Fino a quando è stato custodito dal corpo vivo e collettivo del baile, il
primato dell'opera di Antonio Todaro non ha potuto essere scalfito. Ma ora
che la Musa d'Asfalto non abita più alla milonga, e che stile, senso estetico,
eleganza, e invenzione hanno cessato di essere le materie obbligatorie
dell'Ateneo Notturno, le fantasmagorie di Antonio si avverano più sui
palcoscenici dei teatri che non sulle piste dei club di barrio. Hanno insomma
traslocato dal naturalismo all'illusione.

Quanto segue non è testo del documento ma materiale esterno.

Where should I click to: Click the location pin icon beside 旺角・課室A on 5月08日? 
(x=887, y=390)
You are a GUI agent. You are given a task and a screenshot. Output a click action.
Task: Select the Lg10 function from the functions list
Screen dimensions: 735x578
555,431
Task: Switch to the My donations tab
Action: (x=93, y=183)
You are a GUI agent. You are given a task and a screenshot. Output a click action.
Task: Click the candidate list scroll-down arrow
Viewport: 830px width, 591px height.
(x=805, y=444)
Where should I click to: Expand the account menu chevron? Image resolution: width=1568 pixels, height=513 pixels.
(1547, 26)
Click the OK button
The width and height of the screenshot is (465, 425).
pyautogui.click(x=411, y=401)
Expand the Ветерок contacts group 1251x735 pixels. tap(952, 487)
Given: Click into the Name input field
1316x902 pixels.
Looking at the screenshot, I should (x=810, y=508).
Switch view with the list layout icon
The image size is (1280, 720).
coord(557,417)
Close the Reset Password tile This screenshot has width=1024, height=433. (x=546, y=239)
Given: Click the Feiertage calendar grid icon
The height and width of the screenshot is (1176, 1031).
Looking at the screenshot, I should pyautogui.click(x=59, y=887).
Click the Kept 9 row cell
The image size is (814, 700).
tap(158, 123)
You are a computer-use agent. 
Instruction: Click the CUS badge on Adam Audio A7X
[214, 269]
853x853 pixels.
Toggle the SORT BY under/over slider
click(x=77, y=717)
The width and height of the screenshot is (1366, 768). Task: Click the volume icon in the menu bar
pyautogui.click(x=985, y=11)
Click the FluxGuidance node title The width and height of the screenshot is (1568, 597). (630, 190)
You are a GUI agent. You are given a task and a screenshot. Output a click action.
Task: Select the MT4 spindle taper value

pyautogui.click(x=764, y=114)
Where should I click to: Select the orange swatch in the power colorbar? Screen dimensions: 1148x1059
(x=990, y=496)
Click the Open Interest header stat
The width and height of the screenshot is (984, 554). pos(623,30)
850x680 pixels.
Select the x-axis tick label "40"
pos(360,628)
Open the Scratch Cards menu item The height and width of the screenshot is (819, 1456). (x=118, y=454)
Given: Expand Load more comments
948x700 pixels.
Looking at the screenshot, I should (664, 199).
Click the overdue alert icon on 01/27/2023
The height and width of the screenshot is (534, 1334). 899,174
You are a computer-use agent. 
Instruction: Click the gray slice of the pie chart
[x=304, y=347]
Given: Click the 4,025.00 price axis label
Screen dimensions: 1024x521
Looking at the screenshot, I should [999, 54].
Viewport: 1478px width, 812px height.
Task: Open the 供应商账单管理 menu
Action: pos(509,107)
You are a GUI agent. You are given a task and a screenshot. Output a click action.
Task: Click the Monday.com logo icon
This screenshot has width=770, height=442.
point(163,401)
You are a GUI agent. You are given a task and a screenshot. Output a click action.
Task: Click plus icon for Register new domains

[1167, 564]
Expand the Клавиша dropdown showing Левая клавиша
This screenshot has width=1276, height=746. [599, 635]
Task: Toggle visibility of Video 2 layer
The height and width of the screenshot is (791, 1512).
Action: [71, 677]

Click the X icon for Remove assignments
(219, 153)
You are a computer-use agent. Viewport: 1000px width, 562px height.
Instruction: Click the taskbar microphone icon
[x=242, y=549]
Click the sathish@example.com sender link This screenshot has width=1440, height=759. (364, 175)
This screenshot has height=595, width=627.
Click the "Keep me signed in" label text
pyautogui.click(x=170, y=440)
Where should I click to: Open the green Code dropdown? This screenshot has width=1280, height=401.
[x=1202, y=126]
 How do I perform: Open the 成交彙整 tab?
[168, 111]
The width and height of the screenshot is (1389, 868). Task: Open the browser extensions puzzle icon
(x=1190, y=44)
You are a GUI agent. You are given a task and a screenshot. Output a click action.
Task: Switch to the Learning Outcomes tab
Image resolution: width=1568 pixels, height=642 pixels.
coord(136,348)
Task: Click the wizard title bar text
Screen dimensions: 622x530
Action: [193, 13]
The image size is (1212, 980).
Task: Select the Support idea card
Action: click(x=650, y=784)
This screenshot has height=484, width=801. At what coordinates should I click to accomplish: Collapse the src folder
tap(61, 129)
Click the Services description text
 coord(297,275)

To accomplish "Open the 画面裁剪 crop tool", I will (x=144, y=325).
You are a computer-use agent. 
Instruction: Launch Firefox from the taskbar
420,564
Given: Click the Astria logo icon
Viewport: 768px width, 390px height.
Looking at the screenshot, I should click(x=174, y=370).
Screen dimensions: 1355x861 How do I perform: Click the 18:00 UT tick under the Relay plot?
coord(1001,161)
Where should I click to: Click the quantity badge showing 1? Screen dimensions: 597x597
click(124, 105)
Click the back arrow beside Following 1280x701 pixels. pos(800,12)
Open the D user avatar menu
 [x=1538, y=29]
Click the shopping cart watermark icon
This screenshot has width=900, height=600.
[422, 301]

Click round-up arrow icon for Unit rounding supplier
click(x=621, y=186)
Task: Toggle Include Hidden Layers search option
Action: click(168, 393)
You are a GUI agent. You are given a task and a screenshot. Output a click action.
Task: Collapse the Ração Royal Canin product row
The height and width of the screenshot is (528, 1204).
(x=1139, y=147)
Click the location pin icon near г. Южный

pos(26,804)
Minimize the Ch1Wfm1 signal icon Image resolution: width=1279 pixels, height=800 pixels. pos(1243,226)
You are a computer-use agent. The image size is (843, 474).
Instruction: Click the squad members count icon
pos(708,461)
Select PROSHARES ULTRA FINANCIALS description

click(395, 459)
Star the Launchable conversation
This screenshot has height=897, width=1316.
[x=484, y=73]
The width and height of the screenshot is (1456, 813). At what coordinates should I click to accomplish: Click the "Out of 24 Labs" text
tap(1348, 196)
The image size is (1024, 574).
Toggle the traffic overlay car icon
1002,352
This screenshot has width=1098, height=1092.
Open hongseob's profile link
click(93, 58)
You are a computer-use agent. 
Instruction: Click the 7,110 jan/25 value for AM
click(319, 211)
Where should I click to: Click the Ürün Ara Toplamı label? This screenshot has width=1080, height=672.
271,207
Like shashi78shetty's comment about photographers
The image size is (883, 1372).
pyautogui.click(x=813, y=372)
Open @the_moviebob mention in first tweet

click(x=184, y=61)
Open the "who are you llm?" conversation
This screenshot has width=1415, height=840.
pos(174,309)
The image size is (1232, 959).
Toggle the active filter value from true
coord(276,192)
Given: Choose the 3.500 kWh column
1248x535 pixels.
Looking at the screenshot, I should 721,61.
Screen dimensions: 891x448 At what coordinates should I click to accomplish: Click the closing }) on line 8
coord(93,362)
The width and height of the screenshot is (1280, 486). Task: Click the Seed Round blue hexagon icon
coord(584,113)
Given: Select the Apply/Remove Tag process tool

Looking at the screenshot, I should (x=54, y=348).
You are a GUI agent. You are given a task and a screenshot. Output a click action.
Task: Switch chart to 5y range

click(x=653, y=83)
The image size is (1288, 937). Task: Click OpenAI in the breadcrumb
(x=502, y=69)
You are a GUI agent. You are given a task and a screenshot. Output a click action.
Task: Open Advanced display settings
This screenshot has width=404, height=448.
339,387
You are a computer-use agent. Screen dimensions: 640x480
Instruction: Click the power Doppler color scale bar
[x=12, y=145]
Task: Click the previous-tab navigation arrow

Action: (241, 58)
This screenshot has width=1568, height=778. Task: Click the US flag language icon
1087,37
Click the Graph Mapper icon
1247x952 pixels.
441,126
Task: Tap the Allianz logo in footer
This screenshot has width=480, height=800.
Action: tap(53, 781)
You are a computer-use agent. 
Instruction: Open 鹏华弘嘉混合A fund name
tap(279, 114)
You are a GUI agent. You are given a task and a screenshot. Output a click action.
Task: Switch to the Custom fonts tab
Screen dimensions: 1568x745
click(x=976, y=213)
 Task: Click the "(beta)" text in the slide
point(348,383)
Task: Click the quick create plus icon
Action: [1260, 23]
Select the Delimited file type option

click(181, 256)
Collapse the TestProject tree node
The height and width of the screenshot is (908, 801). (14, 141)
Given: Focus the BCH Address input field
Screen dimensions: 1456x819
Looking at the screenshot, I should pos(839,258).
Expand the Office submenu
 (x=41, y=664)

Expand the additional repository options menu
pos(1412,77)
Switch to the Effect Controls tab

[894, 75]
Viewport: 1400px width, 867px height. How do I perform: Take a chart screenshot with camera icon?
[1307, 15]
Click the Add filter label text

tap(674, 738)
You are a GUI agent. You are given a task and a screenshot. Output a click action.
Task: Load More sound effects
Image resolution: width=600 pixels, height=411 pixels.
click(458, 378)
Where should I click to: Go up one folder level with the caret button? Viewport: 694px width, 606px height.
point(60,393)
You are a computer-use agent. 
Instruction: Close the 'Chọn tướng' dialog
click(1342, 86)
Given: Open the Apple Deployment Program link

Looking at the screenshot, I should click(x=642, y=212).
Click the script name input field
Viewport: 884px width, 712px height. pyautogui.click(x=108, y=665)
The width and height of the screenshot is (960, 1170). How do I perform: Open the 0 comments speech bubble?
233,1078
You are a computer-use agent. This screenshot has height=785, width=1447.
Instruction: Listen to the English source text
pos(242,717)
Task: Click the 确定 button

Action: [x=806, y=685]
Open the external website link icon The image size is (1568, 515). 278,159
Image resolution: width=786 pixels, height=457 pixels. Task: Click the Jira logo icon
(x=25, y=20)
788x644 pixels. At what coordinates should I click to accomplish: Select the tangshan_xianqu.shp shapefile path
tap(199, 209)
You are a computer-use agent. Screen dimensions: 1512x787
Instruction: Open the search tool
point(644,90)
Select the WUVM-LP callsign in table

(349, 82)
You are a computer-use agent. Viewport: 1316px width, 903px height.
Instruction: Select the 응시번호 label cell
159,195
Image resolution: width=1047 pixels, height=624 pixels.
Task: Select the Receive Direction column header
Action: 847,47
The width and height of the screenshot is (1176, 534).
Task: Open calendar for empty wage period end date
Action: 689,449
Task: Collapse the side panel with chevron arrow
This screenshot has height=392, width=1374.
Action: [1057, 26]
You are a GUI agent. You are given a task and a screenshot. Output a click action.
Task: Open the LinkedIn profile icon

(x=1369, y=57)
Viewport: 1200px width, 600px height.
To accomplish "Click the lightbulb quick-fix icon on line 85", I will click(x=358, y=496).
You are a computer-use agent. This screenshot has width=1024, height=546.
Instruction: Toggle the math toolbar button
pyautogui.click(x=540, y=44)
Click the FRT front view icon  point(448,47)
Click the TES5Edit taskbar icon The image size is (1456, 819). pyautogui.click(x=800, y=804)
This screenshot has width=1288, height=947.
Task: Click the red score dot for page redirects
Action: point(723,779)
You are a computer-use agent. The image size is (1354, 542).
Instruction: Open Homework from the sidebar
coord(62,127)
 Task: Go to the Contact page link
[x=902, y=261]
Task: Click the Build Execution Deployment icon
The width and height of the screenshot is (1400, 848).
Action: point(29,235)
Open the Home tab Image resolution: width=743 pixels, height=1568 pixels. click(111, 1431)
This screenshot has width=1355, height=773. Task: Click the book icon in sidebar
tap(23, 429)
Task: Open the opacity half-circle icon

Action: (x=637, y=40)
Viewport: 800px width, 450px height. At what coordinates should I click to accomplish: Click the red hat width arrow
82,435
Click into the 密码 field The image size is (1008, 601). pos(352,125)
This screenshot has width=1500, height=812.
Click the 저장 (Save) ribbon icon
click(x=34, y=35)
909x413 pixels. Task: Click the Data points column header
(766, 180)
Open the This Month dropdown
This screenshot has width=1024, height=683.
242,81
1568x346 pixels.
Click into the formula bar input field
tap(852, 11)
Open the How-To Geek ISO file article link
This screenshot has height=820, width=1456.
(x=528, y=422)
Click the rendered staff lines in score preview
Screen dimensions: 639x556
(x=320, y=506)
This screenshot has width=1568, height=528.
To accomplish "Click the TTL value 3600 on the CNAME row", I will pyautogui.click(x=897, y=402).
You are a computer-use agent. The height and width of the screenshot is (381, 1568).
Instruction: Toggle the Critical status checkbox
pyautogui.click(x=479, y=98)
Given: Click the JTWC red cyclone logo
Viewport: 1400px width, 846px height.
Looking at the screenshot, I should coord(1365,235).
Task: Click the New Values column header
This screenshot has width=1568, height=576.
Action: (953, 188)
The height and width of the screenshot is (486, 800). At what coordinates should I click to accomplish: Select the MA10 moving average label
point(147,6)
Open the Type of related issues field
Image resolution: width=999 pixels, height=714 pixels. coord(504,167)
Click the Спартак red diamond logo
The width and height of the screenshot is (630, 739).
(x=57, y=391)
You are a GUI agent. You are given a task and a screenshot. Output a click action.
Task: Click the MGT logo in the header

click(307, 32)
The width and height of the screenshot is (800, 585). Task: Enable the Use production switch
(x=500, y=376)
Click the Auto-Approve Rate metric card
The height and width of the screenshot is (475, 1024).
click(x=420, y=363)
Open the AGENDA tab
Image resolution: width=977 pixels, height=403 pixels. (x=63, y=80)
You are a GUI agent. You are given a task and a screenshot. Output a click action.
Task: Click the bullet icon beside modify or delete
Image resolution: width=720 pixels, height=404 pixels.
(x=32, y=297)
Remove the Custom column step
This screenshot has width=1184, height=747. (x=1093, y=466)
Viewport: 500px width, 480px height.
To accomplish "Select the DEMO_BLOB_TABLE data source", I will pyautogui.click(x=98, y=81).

Balanchine pensava, mentre Todaro ne era sicuro, che tutta la danza
tendesse al pas de deux. Nei territori protetti del balletto, i continuatori di
Balanchine hanno elaborato un linguaggio all'altezza di un corpo
minimamente sociale. Nei periferici distretti del tango invece, per nulla
esposti al rischio di stanziamenti statali, i continuatori di Todaro proprio da
tale altezza sono partiti. Nei primi, gli specializzati corpi dei danzatori
contemporanei, altrimenti indeclinabili, sono incoraggiati dai coreografi a
ritrovarsi in un abbraccio a loro estraneo. Nei secondi, i corpi veri e terreni
dei milongueros, in vantaggio poiché dall'infelicità e dalla mancanza sono
modellati, si completano in un abbraccio che tutto spiega e tutto rivela. Da
una parte l'aggiornato Stato dell'Arte, per non dire l'Arte dello Stato, della
danza a due; dall'altra, la coppia millenaria che ci parla della verità della vita.\
Grazie ad Antonio Todaro questa verità fu visibile, ebbe finalmente grazia ed
eloquenza.
L'eredità Todaro dunque, seppur taroccata e contrabbandata sotto specie in
che tutti, anche i nemici, potevano apparentemente operare, nascondeva
invece uno strumento a ben altri destinato, una lima nella pagnotta
dell'ergastolano: solo chi l'ha veramente cercata, e per questo meritata, ha
potuto infine appropriarsene e usarla per la sua liberazione.